The Waiting Room – Benjamin Ray

The Waiting Room
Ghostly International, 2013
Reviewed by Benjamin Ray
Published on Feb 9, 2005

The challenge with any Christian band is to sound appealing to a
mainstream audience while having a message pure enough to appeal to
Christians.

It’s not as easy as it sounds. Members with Christians are not
Christian bands per se, like Chevelle and U2, while those who have
had crossover success have their faith called into question, like
Amy Grant and P.O.D.

It is highly unlikely that Poor Old Lu will ever reach a degree
of success, which is a shame, because they sound great. Longtime
fans of the group may resist
The Waiting Room, their newest release, but anyone new to
the band will notice the made-for-radio songs.

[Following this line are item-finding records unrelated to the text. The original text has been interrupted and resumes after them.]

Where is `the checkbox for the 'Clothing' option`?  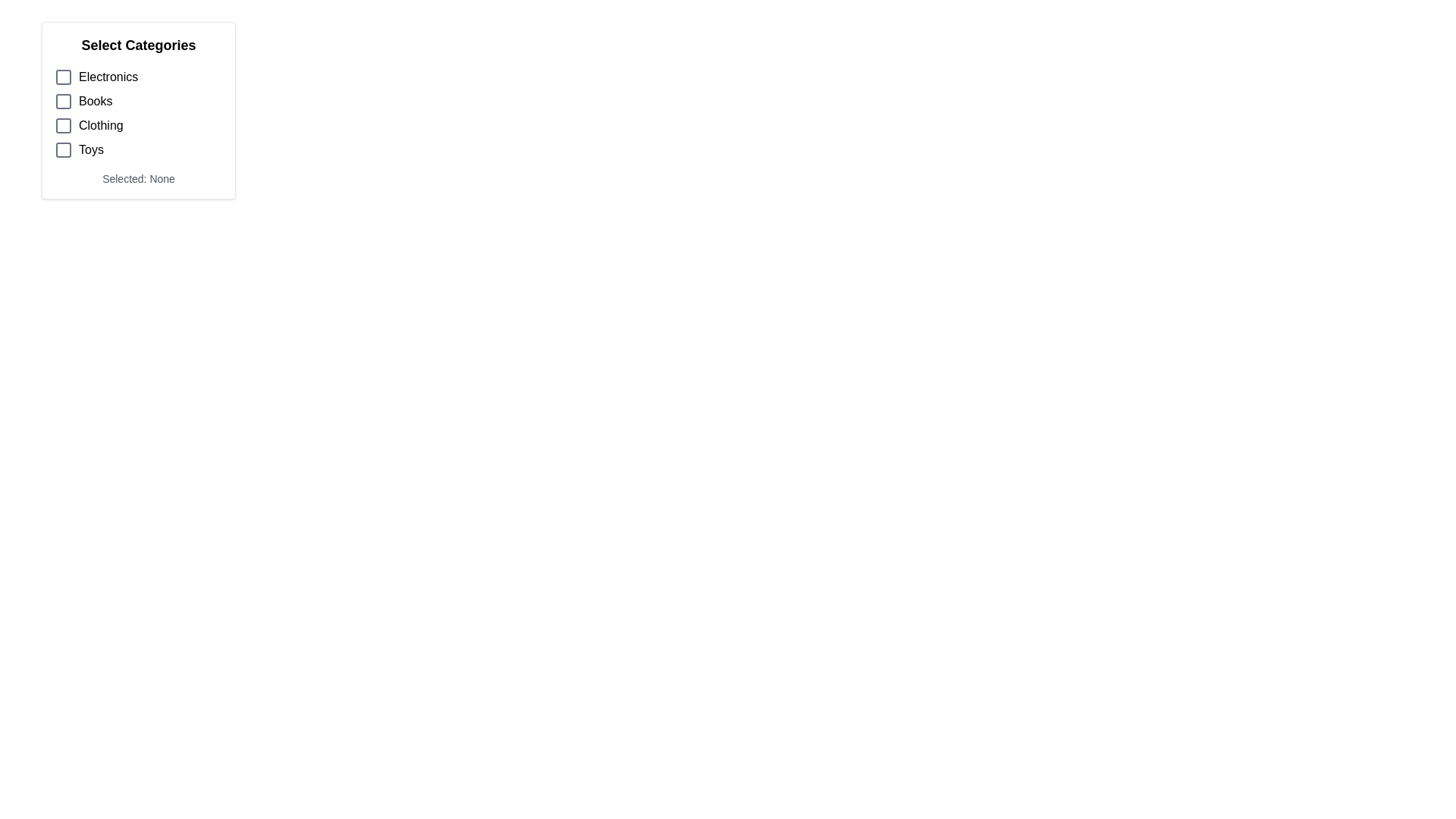
the checkbox for the 'Clothing' option is located at coordinates (62, 124).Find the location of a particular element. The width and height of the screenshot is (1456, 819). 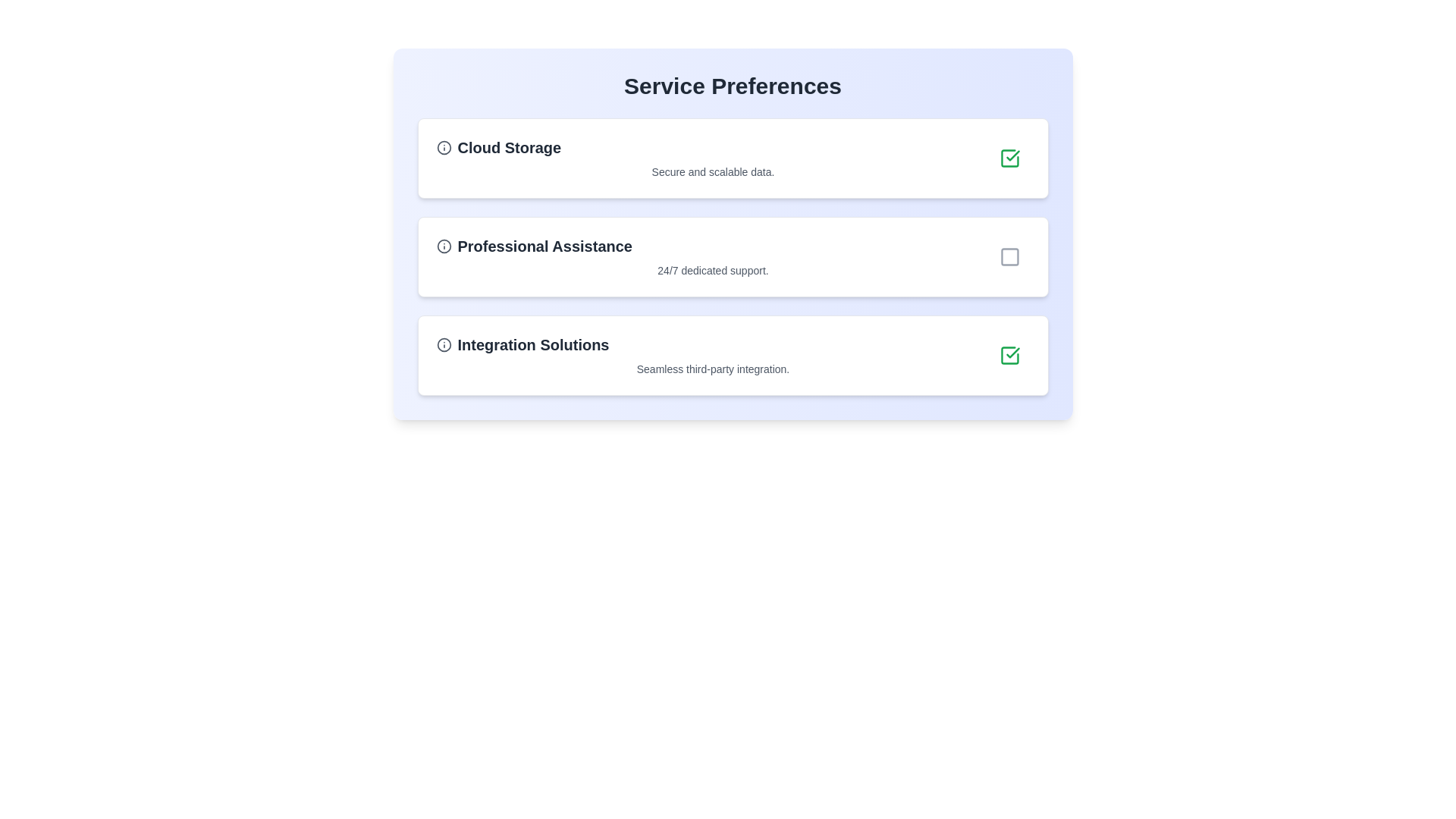

the Checkbox Indicator (SVG based) that indicates the 'Integration Solutions' preference is selected, located prominently to the right of the corresponding text in the 'Service Preferences' section is located at coordinates (1009, 356).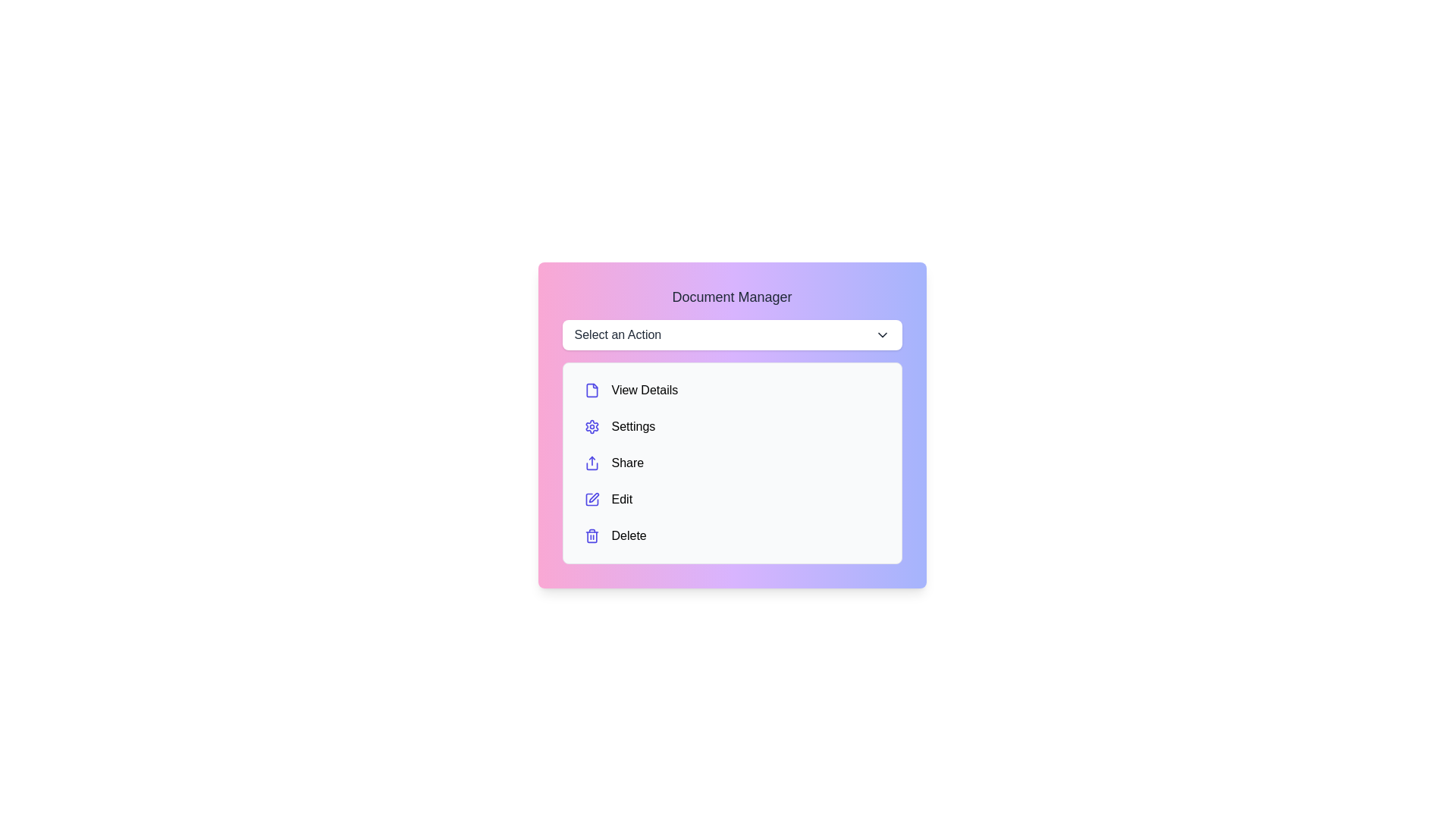  Describe the element at coordinates (732, 462) in the screenshot. I see `the 'Document Manager' Action List which contains options like 'View Details', 'Settings', 'Share', 'Edit', and 'Delete'` at that location.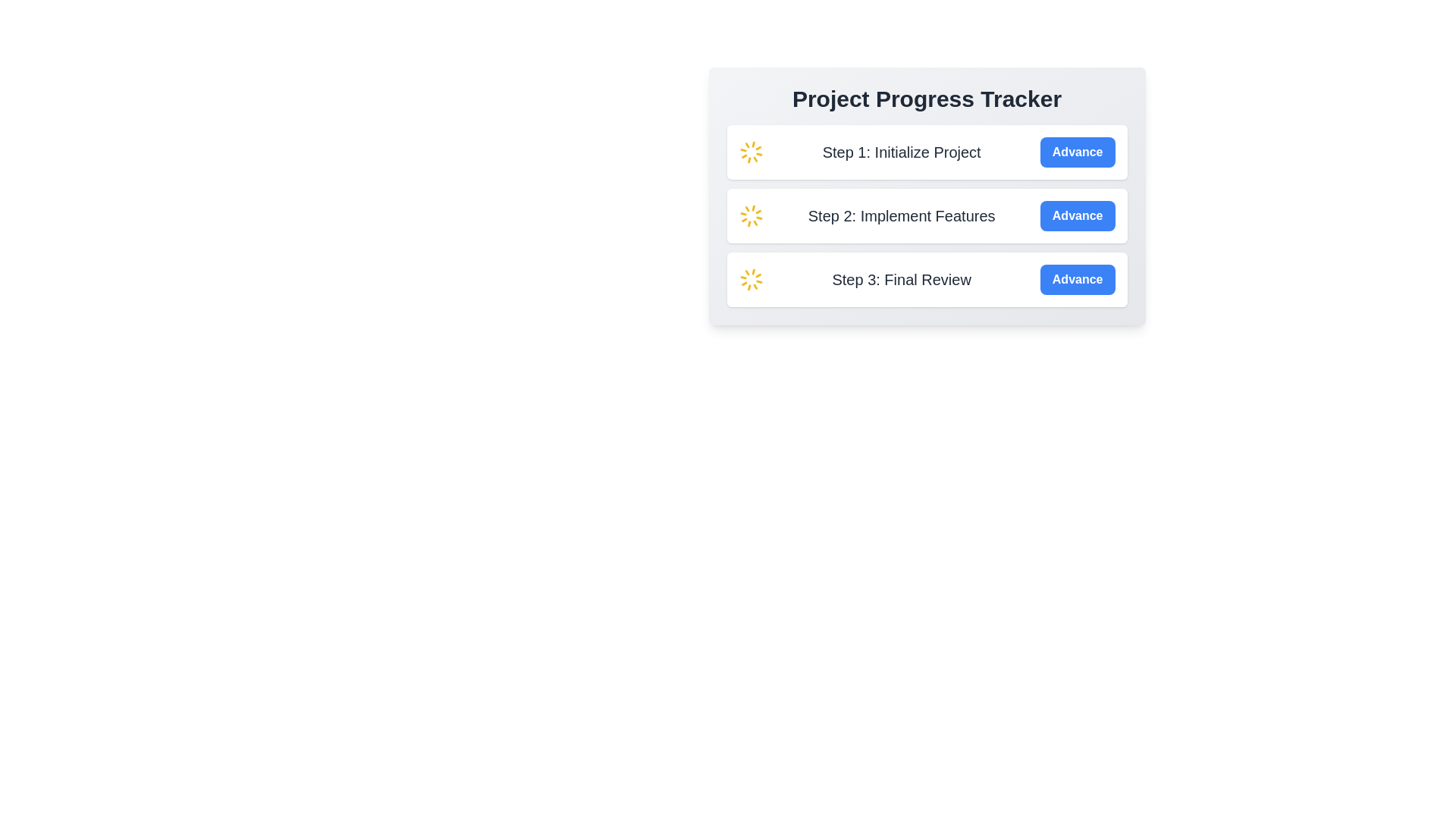 This screenshot has width=1456, height=819. What do you see at coordinates (902, 152) in the screenshot?
I see `the text label that reads 'Step 1: Initialize Project', which is styled with a medium, extra-large gray font and is positioned between a yellow spinning icon and a blue button labeled 'Advance'` at bounding box center [902, 152].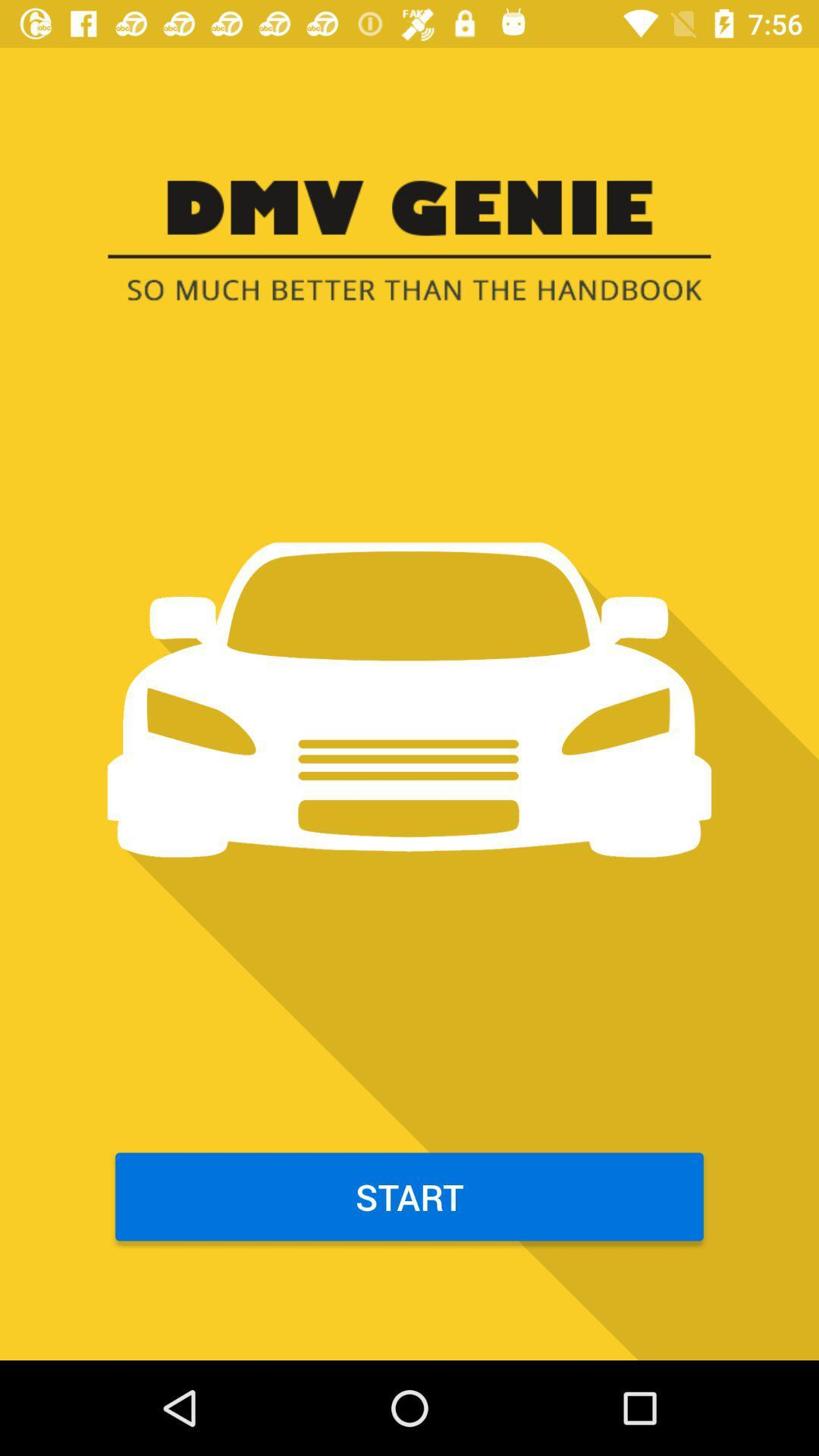 This screenshot has width=819, height=1456. What do you see at coordinates (410, 1196) in the screenshot?
I see `the start item` at bounding box center [410, 1196].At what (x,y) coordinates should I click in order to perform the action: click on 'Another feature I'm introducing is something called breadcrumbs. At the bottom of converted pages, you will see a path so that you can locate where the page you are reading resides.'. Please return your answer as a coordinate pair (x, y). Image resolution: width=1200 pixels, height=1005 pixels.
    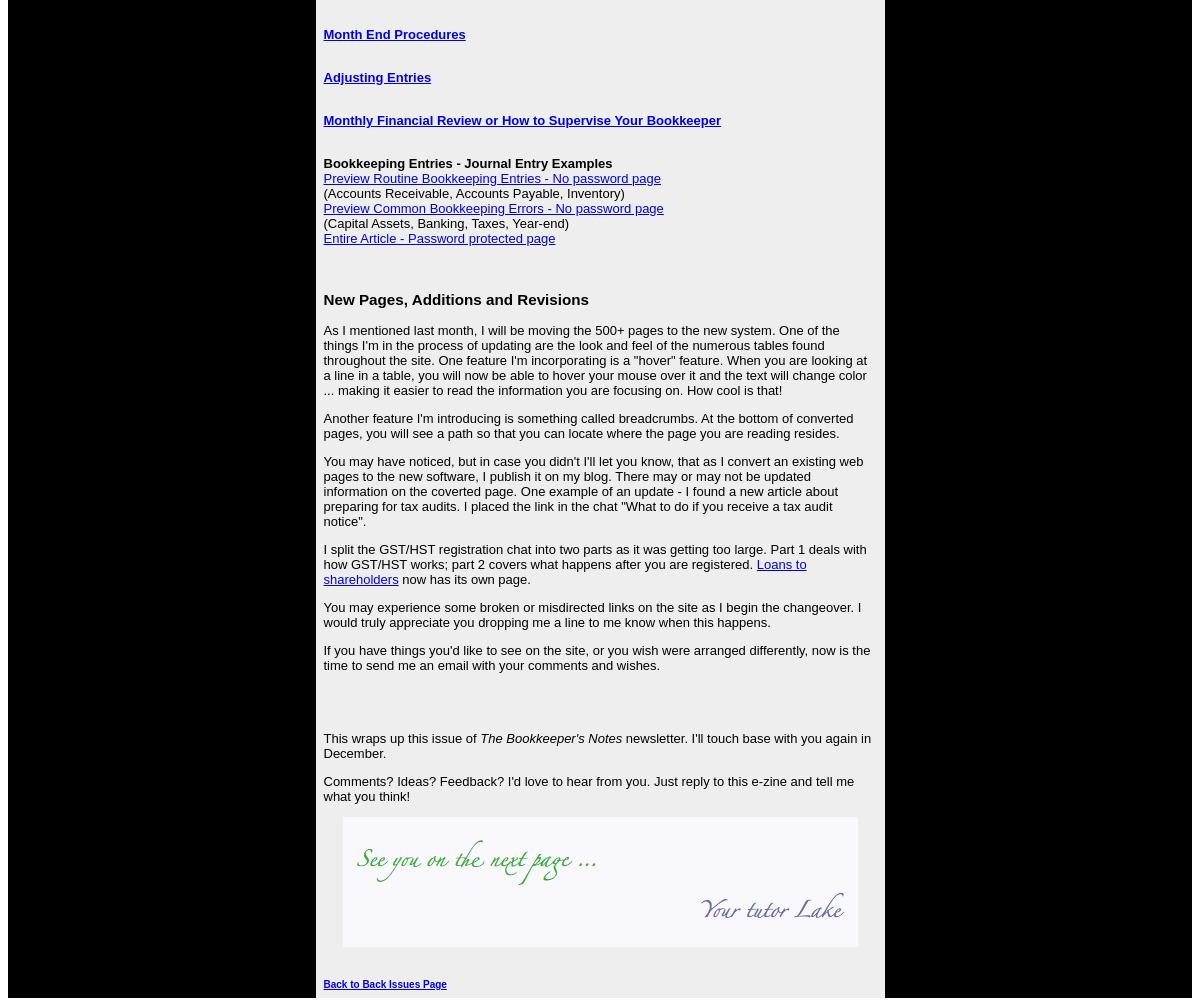
    Looking at the image, I should click on (323, 426).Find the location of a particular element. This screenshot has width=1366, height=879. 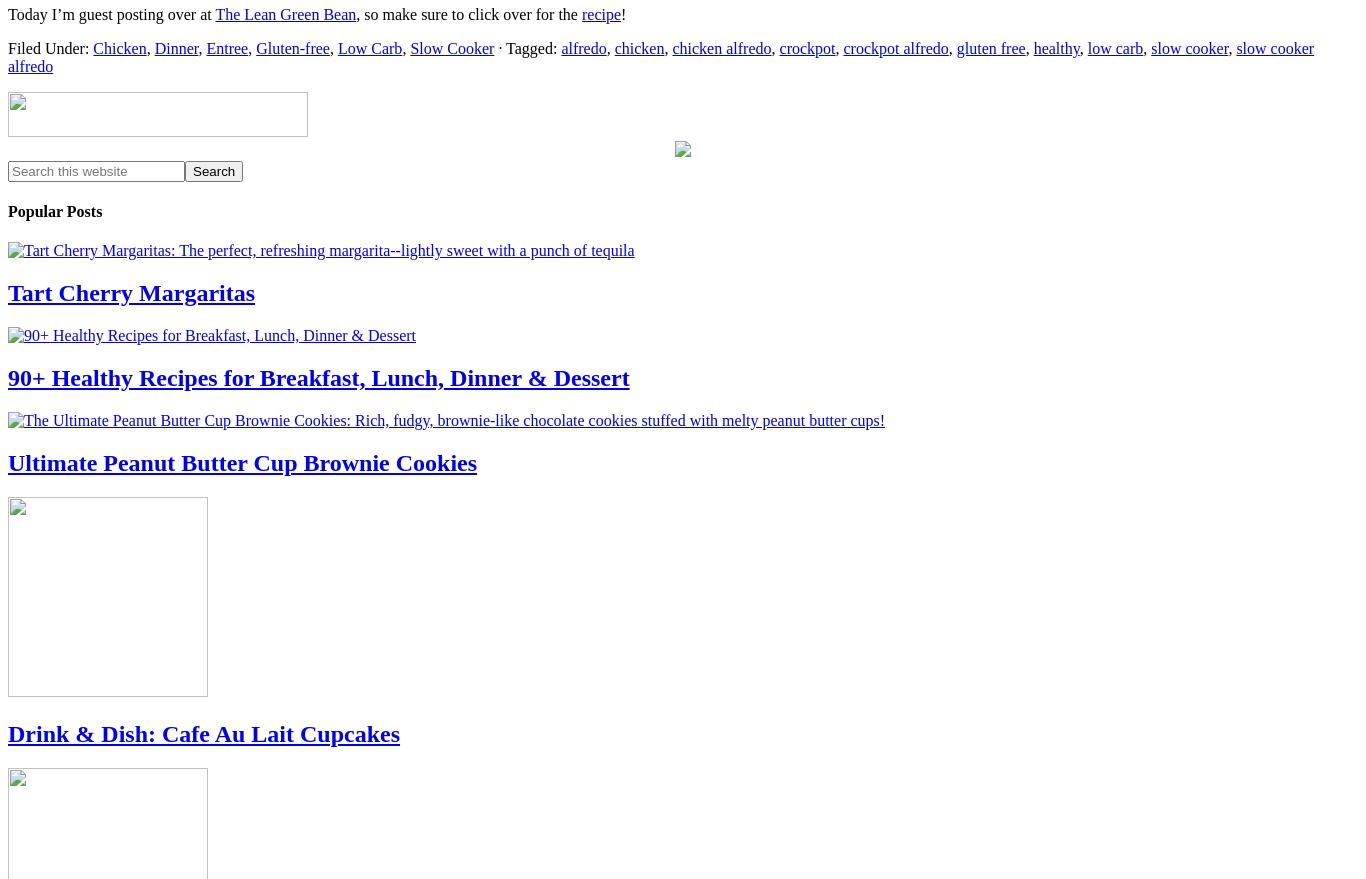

Taking five years off from recording, the Seattle quartet
learned how to produce, and the songs here could easily fit
alongside Puddle of Mudd and 3 Doors Down on rock radio. As with
most modern rock, though, the emphasis is on power chords and
angst-ridden vocals, not guitar pyrotechnics and drum solos (oh,
how I miss the ’70s, and I was born in 1983).

Anyway, there is not much here to distinguish this record from
similar-sounding peers, which means if you like what’s on rock
radio, you will like this. The group shows some restraint in the
vocals, never resorting to screaming or rapping; lyrically, lines
like “I hope for strength to stand / I hope to be the man that I
should be” pepper the album with more emotion than usual for this
type of band, but less than Poor Old Lu has offered in the past
(check out their 1998 song “Rail” for an example.)

There are small flourishes here and there that pique interest —
the U2-sounding introduction to “Sunlight and Shadows,” the funky
instrumental “Interlude,” the acoustic moodiness of “Praying” —
and the music is never explicitly Christian or mainstream. Which is
good news to fans of this sound, but falling in the middle of the
scale is a dangerous ground to walk, and Poor Old Lu needs a little
more to offer before they attempt it.